« À quoi vous fait penser cette tache, monsieur? »
Mon partenaire de scène me tend un carnet imaginaire; entre ses deux mains qui enserrent le vide, je ne vois rien, évidemment. Mon corps veut voir, mais mon regard passe à travers, et je distingue les sourires crispés des premiers rangs de spectateurs. Quelle mouche me pique de débouler sur scène sans idée, moi?
Je regarde mon partenaire de jeu. Il est tendu. Il se retourne à Jardin, pour faire un mime obscur, un vague geste de dévissage-de-bouteille ou je ne sais quoi. Une troisième manche de Time’s Up alcoolisée, on dirait. J’ai pas la référence, je comprends rien. Il se tourne vers moi; il a l’air tendu, presque énervé. Je respire péniblement, la tension est à son comble.
Débuter une scène improvisée, c’est faire le test de Rorschach: à partir d’une vague énigme, on va laisser faire notre inconscient, notre instinct, pour mettre du spécifique sur du flou. Parce que l’improvisation théâtrale, c’est construire sur du vide: pas de costume de Richard III, pas de décor en plan incliné; à peine un thème ou une suggestion qui flotte dans l’esprit du spectateur. Il va falloir bâtir sur le vide, sans chercher à toujours remplir. Mon Royaume pour une idée!
Le public est venu voir des comédiens sans peurs et sans reproches se débattre avec des contraintes draconiennes: comment va-t-on enchanter cette scène vide, avec du contenu qui ait du sens? Devant moi, quelques vagues indices que m’a donné mon partenaire. L’énigme. Je lutte, je sue; et en même temps, c’est bon; ce sont aussi ces gouttes de sueur que les 98 spectateurs sont venus voir: un comédien-dramaturge qui crée en direct, comme dans ces restaurants asiatiques où on vous grille une plancha de poulpes coupés juste devant vous.

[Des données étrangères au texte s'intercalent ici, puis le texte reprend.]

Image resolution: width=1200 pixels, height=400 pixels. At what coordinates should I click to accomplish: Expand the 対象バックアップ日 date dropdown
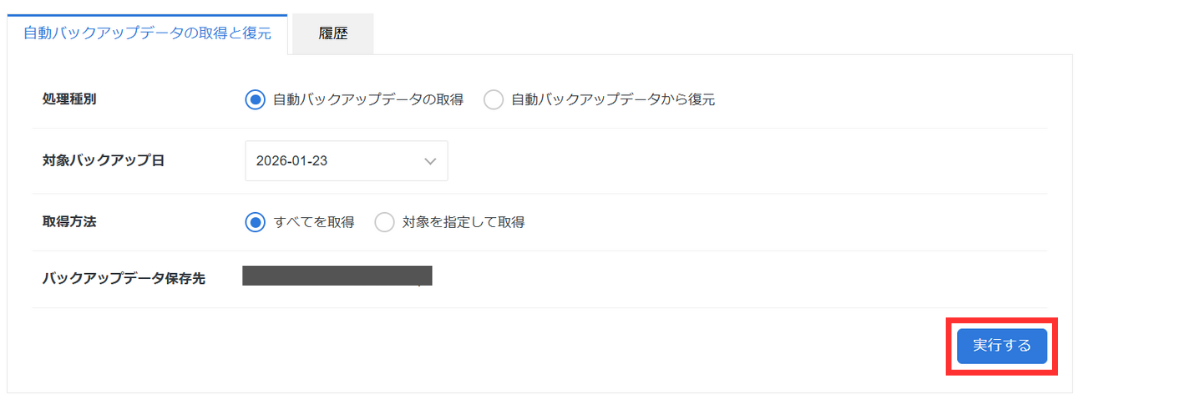click(346, 161)
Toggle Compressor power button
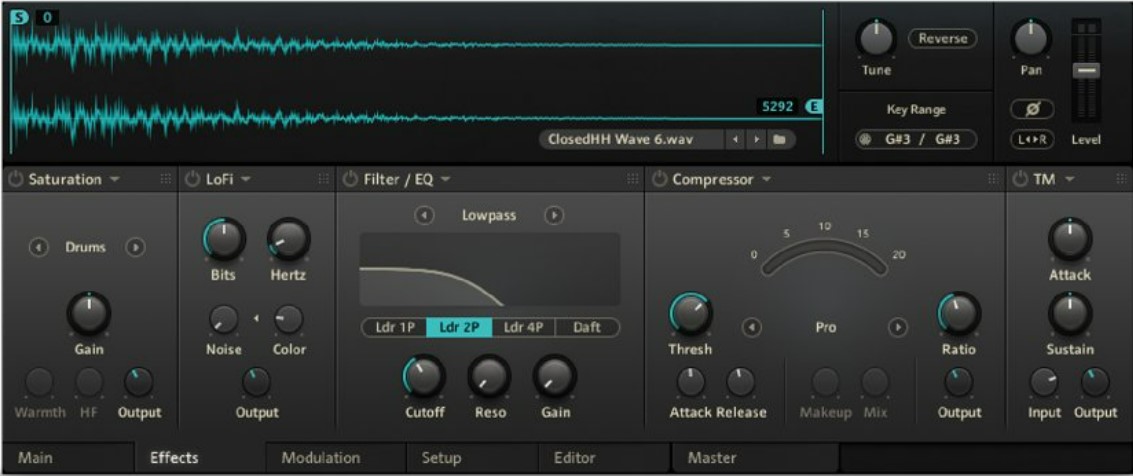The height and width of the screenshot is (476, 1133). pos(659,180)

L’impro a ce petit goût de fait maison.
Pendant ce temps, je continue mon enquête.
« À quoi vous fait penser cette tache, alors? »
L’improvisateur est un chien policier qui renifle les petites transformations du plateau de jeu, pour en extraire la substantifique moelle. Après, il s’agira de ronger ce squelette d’idée, de jeter les osselets pour suivre le fil narratif. C’est ce que je me tue à dire aux élèves avancés qui ont encore peur de la scène vide: venez sans rien. C’est le meilleur état de création. Vous allez « voir » la scène qui se fera devant vous, sans avoir l’impression de créer. La création sans travail. L’effort sans effort. Wu Wei.